Description of the task.
The line containing "Task: Select the" marks the start; repeat it and every following line exactly through the end of the entries.
[[ Data shown, beginning ]]
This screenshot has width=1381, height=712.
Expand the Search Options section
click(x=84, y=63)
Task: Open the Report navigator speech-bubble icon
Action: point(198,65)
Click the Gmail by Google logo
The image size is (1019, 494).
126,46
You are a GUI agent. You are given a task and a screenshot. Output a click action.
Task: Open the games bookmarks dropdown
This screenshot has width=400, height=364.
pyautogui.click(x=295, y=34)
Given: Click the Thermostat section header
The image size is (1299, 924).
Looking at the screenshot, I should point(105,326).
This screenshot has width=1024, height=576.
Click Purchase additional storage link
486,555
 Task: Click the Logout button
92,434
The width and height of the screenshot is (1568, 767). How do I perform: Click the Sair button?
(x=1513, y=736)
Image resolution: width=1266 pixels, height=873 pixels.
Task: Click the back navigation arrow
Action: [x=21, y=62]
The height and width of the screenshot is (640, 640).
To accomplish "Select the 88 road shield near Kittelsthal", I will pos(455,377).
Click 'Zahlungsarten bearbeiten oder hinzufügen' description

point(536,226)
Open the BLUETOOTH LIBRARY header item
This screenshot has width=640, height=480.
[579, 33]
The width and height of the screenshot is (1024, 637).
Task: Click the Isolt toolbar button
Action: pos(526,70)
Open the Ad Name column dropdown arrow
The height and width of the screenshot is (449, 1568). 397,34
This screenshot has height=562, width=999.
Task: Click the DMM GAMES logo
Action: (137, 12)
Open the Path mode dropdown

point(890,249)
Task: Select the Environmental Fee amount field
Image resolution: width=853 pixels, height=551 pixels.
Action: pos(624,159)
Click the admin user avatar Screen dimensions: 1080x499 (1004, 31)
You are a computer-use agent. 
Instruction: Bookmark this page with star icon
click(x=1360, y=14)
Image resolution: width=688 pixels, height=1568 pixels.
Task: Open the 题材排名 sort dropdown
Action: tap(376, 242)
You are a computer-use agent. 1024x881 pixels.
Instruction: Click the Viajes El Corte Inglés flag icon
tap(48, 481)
[[ Data shown, end ]]
Exercise answer.
Task: Select the Environmental Fee amount field
Image resolution: width=853 pixels, height=551 pixels.
Action: pos(624,159)
Click the admin user avatar Screen dimensions: 1080x499 (1004, 31)
You are a computer-use agent. 
Instruction: Bookmark this page with star icon
click(x=1360, y=14)
Image resolution: width=688 pixels, height=1568 pixels.
Task: Open the 题材排名 sort dropdown
Action: tap(376, 242)
You are a computer-use agent. 1024x881 pixels.
Instruction: Click the Viajes El Corte Inglés flag icon
tap(48, 481)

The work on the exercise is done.